* [Task]: Would you output the entries below only from the line containing "Close the Simulator" through the line containing "Screen dimensions: 1050x694", exactly as they stand and with both ends included?

* [Available data]:
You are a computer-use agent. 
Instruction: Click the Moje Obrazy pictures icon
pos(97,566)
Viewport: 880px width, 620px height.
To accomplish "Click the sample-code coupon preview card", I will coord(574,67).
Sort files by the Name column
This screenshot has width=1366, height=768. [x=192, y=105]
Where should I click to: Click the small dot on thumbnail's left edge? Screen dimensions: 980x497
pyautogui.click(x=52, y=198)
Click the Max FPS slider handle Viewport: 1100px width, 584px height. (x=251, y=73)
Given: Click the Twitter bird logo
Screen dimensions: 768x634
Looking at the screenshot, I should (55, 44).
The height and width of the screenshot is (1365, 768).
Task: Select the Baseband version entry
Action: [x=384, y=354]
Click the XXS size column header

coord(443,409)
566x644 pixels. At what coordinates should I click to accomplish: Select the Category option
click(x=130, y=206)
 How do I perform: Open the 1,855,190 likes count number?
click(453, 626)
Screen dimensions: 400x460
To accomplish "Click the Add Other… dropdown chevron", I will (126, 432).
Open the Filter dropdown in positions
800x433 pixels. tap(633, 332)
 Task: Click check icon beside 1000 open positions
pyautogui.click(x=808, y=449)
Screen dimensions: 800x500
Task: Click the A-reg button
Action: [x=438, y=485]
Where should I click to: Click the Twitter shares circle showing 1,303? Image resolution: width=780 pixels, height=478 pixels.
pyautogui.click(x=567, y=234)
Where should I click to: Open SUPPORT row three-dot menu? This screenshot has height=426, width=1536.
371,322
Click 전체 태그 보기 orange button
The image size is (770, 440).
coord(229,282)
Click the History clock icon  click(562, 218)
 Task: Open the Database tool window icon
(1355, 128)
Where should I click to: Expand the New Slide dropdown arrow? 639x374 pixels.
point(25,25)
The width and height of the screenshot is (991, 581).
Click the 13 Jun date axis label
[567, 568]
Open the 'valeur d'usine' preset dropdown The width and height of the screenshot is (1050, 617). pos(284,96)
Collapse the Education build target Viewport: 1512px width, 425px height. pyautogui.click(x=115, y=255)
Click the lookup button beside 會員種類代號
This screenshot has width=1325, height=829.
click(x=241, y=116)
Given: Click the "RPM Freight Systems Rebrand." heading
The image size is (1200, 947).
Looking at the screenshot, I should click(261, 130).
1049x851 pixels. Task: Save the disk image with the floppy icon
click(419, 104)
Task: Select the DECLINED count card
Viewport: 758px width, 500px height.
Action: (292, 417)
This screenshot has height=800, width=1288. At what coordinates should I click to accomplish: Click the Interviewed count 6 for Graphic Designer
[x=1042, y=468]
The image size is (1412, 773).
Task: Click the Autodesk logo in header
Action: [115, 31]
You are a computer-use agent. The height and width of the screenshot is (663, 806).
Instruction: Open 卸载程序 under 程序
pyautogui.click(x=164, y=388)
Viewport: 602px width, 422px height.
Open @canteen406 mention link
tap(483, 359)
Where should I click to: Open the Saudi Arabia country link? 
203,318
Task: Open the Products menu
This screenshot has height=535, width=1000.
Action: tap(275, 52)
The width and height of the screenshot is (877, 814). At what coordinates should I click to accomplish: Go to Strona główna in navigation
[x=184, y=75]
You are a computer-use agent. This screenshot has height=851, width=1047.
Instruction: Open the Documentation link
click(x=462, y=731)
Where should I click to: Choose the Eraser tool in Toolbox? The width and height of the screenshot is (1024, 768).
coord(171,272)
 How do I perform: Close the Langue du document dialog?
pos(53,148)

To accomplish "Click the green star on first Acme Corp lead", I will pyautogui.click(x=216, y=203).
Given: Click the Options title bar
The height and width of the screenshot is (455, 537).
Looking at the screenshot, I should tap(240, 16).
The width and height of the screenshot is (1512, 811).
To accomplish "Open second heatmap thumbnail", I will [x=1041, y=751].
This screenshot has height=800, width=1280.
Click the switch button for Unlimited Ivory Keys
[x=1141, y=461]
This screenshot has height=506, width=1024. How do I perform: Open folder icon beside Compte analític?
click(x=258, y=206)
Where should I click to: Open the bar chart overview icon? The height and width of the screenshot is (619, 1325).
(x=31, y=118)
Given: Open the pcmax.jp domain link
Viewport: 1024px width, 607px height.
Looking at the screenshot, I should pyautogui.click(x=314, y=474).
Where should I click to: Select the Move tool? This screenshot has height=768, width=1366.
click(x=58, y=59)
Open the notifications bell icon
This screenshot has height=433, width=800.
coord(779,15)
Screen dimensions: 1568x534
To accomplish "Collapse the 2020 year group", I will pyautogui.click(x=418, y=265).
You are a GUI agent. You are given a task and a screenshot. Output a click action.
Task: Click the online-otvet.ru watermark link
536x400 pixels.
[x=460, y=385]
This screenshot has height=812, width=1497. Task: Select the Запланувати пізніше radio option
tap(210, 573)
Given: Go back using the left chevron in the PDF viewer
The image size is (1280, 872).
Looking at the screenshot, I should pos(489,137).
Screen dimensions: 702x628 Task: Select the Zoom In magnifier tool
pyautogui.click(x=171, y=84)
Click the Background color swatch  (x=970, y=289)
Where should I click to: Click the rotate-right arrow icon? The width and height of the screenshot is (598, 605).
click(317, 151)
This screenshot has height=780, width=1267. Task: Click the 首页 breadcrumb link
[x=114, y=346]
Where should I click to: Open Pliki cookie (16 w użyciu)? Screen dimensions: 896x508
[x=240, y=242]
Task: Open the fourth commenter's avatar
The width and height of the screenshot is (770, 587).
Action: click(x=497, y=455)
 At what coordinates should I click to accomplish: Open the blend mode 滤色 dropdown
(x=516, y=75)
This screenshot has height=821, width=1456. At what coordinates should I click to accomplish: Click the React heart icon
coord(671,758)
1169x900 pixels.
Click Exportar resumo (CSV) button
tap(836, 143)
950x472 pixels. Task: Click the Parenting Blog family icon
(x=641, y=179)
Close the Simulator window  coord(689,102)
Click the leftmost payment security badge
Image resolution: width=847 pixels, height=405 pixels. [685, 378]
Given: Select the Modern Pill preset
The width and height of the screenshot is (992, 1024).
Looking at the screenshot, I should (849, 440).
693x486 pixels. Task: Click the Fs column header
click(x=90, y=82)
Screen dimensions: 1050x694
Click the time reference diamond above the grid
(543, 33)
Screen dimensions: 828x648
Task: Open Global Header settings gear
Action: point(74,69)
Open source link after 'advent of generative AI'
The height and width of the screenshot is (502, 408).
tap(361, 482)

* [Exercise solution]:
Close the Simulator window  coord(689,102)
Click the leftmost payment security badge
Image resolution: width=847 pixels, height=405 pixels. [685, 378]
Given: Select the Modern Pill preset
The width and height of the screenshot is (992, 1024).
Looking at the screenshot, I should (849, 440).
693x486 pixels. Task: Click the Fs column header
click(x=90, y=82)
Screen dimensions: 1050x694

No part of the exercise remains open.